TEXTO CITADO
--- --- ---
Por fim, gostaria de dirigir um
pensamento particular, sempre acompanhado da oração, aos estudantes estrangeiros e
internacionais, que também são uma realidade em crescimento no âmbito do grande fenómeno
migratório. Trata-se de uma categoria também socialmente relevante na perspectiva
do seu regresso, como futuros dirigentes, aos países de origem. Eles constituem «pontes»
culturais e económicas entre estes países e os que os recebem, e tudo isto se orienta
para formar «uma só família humana». É esta convicção que deve apoiar o compromisso
a favor dos estudantes estrangeiros e acompanhar a atenção pelos seus problemas concretos,
como as dificuldades económicas ou o mal-estar de se sentirem sozinhos ao enfrentar
um ambiente social e universitário muito diferente, assim como as dificuldades de
inserção. A este propósito, aprazme recordar que « pertencer a uma comunidade universitária
significa estar na encruzilhada das culturas que formaram o mundo moderno» (cf. João
Paulo II, Aos Bispos dos Estados Unidos das Províncias eclesiásticas de Chicago, Indianapolis
e Milwaukee em visita «ad limina», 30 de Maio de 1998, 6: Insegnamenti XXI, 1 [1998],
1116). A cultura das novas gerações forma-se na escola e na universidade: depende
em grande medida destas instituições a sua capacidade de olhar para a humanidade como
para uma família chamada a estar unida na diversidade.
--- --- ---
TAREFA PROPOSTA 1
No texto sobre os estudantes estrangeiros, onde se forma a cultura das novas gerações?
TAREFA PROPOSTA 2
Escreva a continuação do texto sobre os estudantes estrangeiros, começando logo após a última frase apresentada.

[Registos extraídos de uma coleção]
--- --- ---
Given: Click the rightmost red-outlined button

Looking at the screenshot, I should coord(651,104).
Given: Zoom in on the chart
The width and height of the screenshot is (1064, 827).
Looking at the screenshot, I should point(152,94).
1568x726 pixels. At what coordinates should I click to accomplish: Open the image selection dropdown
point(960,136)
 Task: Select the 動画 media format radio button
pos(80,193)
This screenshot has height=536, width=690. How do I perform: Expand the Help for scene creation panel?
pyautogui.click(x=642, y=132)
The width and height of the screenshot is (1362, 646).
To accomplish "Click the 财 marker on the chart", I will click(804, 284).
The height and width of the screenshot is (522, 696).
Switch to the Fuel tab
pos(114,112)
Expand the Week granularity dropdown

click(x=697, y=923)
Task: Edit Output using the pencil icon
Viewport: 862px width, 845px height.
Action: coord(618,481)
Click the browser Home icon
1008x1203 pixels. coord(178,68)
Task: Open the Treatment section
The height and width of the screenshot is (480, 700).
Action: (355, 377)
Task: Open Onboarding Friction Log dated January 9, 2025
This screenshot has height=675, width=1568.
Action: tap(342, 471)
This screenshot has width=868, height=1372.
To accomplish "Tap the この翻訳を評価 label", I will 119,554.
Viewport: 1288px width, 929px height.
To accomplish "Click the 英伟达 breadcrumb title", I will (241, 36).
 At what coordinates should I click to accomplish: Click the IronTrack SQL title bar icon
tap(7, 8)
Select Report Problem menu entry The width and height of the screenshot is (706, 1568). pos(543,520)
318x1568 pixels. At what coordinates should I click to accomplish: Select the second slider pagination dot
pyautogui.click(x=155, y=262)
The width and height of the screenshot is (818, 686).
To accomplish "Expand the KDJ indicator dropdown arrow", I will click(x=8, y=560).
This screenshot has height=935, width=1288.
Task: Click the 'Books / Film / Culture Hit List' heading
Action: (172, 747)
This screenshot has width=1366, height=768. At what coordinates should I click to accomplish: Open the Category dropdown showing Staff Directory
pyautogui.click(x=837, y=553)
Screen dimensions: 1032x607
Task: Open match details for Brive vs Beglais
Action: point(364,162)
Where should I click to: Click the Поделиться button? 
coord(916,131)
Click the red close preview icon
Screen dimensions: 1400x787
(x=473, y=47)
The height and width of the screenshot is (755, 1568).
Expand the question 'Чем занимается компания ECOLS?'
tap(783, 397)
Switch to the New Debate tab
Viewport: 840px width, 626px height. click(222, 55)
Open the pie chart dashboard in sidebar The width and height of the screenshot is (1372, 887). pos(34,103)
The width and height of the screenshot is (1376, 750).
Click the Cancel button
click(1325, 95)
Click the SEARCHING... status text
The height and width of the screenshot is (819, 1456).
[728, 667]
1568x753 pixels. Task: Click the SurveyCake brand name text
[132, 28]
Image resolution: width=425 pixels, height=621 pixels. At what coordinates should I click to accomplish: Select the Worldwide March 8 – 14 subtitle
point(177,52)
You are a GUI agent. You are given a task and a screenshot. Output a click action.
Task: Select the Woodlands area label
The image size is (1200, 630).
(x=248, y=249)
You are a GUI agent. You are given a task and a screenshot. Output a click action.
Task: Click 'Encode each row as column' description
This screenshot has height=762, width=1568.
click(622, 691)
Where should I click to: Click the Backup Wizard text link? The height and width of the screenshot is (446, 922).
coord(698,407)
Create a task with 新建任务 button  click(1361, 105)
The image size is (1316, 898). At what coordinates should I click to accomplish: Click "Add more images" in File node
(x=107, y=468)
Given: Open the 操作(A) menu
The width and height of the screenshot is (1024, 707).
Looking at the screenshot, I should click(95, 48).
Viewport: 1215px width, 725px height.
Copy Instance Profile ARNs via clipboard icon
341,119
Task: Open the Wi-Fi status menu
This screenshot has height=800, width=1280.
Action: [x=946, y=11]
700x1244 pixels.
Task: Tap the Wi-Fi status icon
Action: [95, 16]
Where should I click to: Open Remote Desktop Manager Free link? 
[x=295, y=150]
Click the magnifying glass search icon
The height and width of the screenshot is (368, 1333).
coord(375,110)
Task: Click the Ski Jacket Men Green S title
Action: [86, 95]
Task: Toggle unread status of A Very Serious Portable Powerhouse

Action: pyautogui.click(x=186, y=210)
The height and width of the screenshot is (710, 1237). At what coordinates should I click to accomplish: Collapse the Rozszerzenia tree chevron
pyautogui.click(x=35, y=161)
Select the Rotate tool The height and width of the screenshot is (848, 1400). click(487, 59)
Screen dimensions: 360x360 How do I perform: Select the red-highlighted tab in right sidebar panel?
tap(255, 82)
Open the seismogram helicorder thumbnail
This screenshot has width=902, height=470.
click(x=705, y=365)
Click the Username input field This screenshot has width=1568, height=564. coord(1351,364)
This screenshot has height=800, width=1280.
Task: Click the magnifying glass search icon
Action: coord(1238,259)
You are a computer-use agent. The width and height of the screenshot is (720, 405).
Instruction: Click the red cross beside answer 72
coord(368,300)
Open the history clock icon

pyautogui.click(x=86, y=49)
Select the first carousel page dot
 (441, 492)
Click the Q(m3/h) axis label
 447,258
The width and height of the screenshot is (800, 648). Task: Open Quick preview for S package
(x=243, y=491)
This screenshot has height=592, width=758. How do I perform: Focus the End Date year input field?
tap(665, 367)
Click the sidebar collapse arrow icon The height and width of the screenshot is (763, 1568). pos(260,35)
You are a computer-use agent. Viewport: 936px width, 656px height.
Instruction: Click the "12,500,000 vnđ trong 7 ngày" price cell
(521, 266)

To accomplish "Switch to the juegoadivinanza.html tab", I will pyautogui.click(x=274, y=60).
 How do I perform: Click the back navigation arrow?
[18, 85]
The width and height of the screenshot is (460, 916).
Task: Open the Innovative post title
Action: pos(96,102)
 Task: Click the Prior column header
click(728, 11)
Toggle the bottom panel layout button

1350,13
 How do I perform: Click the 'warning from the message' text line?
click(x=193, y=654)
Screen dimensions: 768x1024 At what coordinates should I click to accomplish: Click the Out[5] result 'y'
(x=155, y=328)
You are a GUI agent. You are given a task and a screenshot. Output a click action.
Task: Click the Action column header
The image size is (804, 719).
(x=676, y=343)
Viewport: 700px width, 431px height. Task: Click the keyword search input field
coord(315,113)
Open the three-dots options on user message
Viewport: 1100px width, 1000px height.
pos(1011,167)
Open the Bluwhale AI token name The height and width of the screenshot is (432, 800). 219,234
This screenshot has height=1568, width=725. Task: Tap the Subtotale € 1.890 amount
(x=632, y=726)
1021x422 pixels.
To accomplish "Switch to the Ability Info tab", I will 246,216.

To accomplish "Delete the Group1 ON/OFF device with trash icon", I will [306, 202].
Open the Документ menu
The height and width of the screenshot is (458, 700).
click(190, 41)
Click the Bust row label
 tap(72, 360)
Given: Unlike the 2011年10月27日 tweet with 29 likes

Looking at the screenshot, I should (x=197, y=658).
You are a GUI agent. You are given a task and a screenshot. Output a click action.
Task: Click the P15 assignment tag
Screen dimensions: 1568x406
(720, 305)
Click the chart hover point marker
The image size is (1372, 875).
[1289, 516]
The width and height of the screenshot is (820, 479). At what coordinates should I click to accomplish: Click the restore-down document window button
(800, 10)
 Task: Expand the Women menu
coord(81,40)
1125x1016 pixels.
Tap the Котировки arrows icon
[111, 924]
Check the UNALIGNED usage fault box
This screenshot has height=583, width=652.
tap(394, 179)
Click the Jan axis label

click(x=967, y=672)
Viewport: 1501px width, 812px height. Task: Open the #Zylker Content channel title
--- --- ---
RESPOSTA À TAREFA 1
Na escola e na universidade.

RESPOSTA À TAREFA 2
Queridos irmãos e irmãs,
o mundo dos migrantes é vasto e diversificado. Conhece experiências maravilhosas
e prometedoras, assim como, infelizmente, muitas outras dramáticas e indignas do homem
e de sociedades que se consideram civis. Para a Igreja, esta realidade constitui um
sinal eloquente do nosso tempo, que dá mais realce à vocação da humanidade de formar
uma só família e, ao mesmo tempo, as dificuldades que, em vez de a unir, a dividem
e dilaceram. Não percamos a esperança, e rezemos juntos a Deus, Pai de todos, para
que nos ajude a ser, cada um em primeira pessoa, homens e mulheres capazes de estabelecer
relações fraternas; e, a nível social, político e institucional, incrementem-se a
compreensão e a estima recíproca entre os povos e as culturas. Com estes votos, invocando
a intercessão de Maria Santíssima Stella maris, envio de coração a todos a Bênção
Apostólica, de modo especial aos migrantes e aos refugiados e a quantos trabalham
neste importante âmbito.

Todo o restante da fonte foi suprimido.